> **GOAL**
Write the next part of the Star Trek forum thread, starting right after its final sentence.

> **READING TEXT**
:::::

Written By: Rice_Cube on 12/01/06 at 2:44 pm

Where do we go from here?  Forward?  Backward?  In-between?  It sure is strange not having a Star Trek show on the tube after it being such a fixture for so long.  Even when the episodes sucked, it was still comforting to know that someone was always going where no one had gone before.

So...

Favorite series?

Favorite captain/characters?

Favorite aliens?

Favorite episode?

Favorite technological doo-dad?

Enjoy ;)

Subject: Re: Star Trek

Written By: Tia on 12/01/06 at 5:40 pm

favorite episode is probably the old-school episode where they find the parallel earth that's run by children. or the parallel earth of roman times. actually, all the parallel earth ones i really dug.

favorite movie is DEFINITELY star trek ii. by a mile.

and the finest star trek moment outside of star trek:

http://www.youtube.com/watch?v=zMgBPogArbw

unfortunately the sound's off.

Subject: Re: Star Trek

Written By: Rice_Cube on 12/01/06 at 7:09 pm

Heh.  I think "The City On the Edge of Forever" was the best OG Star Trek episode.  TNG's "Best of Both Worlds" was the one that cemented the franchise into awesomeness until Voyager destroyed it.

Subject: Re: Star Trek

Written By: Tia on 12/01/06 at 7:13 pm

i gotta be honest tng never grabbed me. it seemed good enough, i just wasn't about watching star trek by that point, i guess. loved watching reruns of the old school series when i was a tiny rodent though.

:::::

> **LISTED RECORDS**
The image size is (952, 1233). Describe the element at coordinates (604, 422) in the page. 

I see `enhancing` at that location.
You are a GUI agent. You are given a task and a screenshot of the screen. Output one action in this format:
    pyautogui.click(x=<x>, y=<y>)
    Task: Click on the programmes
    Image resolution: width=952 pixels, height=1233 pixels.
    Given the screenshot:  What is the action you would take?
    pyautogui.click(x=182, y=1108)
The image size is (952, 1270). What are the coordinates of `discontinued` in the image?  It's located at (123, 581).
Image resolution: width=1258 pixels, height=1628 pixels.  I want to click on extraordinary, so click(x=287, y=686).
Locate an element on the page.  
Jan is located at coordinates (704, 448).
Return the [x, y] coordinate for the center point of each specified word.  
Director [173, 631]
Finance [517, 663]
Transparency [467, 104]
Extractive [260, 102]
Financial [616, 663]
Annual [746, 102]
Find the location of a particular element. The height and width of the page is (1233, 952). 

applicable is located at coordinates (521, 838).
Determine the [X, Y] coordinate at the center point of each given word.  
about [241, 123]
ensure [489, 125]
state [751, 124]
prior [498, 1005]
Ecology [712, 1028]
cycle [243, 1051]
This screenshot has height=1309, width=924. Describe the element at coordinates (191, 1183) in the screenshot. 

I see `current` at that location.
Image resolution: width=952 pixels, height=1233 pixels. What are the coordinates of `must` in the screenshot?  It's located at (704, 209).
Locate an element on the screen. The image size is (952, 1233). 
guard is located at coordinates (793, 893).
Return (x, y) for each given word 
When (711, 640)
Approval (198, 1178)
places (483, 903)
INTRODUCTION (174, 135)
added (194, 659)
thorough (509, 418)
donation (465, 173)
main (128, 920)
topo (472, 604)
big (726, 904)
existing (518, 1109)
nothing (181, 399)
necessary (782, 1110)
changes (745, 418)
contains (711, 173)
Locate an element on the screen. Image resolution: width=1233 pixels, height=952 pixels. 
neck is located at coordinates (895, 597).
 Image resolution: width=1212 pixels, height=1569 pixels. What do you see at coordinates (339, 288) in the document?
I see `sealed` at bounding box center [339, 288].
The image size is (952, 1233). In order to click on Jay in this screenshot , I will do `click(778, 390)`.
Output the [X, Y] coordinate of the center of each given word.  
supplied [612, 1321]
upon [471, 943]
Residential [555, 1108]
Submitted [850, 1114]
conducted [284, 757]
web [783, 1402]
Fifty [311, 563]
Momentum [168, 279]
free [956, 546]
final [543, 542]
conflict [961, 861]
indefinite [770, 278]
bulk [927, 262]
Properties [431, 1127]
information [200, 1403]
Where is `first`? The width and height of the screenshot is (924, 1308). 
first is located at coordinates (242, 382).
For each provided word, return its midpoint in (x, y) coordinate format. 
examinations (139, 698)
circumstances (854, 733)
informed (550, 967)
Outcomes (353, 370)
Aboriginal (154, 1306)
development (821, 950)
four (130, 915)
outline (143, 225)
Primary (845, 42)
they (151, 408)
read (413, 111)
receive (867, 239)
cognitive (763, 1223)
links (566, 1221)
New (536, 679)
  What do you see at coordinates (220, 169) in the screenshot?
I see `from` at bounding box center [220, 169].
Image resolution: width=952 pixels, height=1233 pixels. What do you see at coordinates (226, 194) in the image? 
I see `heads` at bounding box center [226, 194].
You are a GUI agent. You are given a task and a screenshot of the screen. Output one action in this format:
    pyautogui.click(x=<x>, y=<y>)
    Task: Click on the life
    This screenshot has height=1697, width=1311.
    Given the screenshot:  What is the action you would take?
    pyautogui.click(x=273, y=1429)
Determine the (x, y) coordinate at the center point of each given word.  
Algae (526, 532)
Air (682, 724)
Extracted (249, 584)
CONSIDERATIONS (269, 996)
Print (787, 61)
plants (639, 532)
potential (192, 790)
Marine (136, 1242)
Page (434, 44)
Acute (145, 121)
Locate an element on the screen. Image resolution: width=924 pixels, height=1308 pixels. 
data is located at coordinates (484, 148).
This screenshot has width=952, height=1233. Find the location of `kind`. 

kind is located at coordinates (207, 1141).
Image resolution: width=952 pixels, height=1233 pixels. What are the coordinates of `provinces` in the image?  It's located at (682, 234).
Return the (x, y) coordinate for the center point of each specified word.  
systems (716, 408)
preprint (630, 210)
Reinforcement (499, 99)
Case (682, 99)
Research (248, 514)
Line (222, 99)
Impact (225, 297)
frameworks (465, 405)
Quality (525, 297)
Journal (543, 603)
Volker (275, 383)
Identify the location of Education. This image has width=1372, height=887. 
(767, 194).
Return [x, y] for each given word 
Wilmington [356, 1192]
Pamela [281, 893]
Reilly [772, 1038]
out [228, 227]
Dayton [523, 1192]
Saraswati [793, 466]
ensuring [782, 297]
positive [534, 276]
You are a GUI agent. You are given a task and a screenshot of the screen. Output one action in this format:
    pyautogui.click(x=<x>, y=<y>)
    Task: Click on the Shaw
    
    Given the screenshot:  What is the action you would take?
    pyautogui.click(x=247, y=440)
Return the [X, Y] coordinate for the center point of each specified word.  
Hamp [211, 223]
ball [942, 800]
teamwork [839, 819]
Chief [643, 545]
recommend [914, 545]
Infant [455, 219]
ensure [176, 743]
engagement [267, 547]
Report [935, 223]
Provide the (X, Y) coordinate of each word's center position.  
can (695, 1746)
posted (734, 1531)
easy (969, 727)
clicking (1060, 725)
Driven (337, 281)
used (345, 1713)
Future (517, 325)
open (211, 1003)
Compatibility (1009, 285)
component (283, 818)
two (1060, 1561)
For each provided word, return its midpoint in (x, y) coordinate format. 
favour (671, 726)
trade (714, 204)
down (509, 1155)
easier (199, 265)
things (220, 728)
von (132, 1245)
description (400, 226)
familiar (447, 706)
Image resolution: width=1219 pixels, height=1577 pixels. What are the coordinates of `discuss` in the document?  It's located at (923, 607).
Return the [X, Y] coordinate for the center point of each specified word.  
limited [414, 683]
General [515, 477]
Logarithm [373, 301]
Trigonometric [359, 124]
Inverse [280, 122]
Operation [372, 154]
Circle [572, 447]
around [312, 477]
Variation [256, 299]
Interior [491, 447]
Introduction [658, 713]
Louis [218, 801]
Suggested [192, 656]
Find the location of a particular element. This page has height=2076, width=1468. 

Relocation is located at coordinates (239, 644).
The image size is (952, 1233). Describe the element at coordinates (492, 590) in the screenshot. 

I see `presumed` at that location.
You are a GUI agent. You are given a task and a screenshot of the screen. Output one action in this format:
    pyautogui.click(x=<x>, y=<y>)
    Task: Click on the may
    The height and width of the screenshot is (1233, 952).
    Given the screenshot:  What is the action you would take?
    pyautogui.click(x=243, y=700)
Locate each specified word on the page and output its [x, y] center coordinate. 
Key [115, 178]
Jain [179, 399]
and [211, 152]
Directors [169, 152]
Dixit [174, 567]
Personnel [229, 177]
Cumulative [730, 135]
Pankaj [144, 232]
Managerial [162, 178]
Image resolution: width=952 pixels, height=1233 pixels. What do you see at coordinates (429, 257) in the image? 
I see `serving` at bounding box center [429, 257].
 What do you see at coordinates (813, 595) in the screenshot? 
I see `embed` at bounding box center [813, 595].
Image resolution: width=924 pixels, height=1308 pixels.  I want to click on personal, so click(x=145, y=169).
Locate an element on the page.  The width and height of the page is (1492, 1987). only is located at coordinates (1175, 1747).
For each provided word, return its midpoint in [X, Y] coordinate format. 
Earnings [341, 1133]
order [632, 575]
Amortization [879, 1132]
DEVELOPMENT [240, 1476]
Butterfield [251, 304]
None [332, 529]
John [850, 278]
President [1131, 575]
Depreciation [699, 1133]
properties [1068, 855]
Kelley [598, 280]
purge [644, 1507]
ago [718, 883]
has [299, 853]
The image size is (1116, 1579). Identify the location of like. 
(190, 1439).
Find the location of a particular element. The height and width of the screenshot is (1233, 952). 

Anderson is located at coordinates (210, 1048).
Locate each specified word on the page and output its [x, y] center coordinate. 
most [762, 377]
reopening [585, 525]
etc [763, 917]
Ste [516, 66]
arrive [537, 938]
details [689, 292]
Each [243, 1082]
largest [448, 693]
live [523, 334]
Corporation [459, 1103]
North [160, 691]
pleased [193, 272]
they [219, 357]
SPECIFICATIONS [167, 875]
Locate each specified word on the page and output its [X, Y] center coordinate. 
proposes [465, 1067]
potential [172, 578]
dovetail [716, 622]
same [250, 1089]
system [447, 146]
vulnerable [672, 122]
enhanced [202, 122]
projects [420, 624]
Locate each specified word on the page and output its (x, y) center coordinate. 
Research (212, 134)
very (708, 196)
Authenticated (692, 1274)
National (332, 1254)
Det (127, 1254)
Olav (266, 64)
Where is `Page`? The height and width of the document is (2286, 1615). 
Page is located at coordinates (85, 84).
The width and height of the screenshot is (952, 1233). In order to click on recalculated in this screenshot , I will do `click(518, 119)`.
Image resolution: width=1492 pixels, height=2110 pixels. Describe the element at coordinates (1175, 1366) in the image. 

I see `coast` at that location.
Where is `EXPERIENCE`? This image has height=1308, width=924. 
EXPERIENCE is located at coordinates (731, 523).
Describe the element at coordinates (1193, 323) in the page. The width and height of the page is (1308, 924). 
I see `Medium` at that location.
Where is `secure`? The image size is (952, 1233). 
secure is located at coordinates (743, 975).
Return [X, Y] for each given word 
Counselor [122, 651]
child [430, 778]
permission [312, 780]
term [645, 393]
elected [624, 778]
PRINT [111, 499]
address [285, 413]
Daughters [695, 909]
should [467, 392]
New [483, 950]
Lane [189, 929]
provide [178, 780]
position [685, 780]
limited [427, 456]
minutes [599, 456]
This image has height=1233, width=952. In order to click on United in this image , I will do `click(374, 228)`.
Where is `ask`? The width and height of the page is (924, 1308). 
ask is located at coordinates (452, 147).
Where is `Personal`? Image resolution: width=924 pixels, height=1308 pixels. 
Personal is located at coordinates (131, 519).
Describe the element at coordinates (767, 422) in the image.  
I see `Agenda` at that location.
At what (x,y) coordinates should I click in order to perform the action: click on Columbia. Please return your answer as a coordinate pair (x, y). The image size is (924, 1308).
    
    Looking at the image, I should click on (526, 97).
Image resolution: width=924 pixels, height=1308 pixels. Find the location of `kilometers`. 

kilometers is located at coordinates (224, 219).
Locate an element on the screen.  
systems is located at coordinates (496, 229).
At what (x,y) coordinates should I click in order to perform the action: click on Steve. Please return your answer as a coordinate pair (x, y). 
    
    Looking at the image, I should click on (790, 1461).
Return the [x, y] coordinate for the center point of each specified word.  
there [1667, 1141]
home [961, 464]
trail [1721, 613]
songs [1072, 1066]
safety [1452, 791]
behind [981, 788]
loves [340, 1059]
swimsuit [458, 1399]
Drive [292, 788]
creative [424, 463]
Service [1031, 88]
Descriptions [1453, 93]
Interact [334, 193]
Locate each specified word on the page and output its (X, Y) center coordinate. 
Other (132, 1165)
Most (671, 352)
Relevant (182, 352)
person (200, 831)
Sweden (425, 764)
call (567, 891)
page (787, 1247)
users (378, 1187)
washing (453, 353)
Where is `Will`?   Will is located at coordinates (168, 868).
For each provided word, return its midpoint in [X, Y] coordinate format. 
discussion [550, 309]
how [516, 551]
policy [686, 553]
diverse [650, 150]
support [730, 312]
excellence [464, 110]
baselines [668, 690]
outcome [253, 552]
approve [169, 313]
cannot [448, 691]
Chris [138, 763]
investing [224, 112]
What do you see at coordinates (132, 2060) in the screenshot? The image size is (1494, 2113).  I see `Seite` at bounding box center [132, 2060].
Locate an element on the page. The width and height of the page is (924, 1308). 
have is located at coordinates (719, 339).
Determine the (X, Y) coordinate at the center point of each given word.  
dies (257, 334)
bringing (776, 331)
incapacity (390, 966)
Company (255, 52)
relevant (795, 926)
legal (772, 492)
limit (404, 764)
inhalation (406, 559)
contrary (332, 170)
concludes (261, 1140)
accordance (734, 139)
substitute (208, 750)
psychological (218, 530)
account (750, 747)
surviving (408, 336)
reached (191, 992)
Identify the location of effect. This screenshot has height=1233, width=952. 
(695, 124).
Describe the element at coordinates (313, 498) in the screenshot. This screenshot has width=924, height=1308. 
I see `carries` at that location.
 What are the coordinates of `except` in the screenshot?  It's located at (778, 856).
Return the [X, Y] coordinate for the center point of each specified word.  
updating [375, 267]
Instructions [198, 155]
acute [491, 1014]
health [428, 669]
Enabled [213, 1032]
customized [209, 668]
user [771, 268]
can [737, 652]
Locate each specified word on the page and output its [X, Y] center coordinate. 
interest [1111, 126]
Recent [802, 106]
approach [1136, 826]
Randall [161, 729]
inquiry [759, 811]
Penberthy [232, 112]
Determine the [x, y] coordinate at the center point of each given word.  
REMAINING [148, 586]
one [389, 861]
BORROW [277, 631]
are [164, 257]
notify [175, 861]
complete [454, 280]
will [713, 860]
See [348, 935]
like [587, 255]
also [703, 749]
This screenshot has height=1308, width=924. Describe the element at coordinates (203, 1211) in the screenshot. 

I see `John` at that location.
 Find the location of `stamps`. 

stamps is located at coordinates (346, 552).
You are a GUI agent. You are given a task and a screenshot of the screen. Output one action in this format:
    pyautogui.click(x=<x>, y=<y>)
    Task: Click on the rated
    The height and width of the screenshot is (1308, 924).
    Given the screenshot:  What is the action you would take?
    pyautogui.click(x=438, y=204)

:::::

> **OUTPUT FOR THIS TASK**
i saw star trek V on blotter in 1987 with some friends. even when i was peaking and watching all the gee whiz special effects, i was STILL thinking, gee, this movie sucks. that's a harsh criticism.

then i went home and my dad told me the stock market had crashed. whoa, that was a heavy trip. :o

Subject: Re: Star Trek

Written By: Rice_Cube on 12/01/06 at 7:16 pm

Star Trek V was the crappiest Star Trek movie ever made.  It was even worse than Star Trek: The Motion Picture.  Thank goodness for Khan.

Subject: Re: Star Trek

Written By: Tia on 12/01/06 at 7:20 pm


Star Trek V was the crappiest Star Trek movie ever made.  It was even worse than Star Trek: The Motion Picture.  Thank goodness for Khan.
star trek: the motion picture is great when you can't get to sleep. it's veeeerrrrrrryyyyy relaxing.

Subject: Re: Star Trek

Written By: Rice_Cube on 12/01/06 at 7:22 pm

Star Trek: First Contact is a pretty good movie for casual and hardcore fans.  Only hardcore fans can even begin to enjoy Star Trek I and V :P

Subject: Re: Star Trek

Written By: Tia on 12/01/06 at 7:25 pm


Star Trek: First Contact is a pretty good movie for casual and hardcore fans.  Only hardcore fans can even begin to enjoy Star Trek I and V :P
II and IV were both excellent. i'ma add IV to my queue right now! everybody loves that movie.

first contact i remember being pretty good. wasn't generations good? i can't even remember now. it all kinda blends together.

Subject: Re: Star Trek

Written By: Rice_Cube on 12/01/06 at 7:28 pm

Generations was cool because they crash-landed the Enterprise saucer into the planet like the technical manual suggested could be done.  Otherwise the plot was crap.

That's the problem with Star Trek, most of the movies were just super-sized episodes.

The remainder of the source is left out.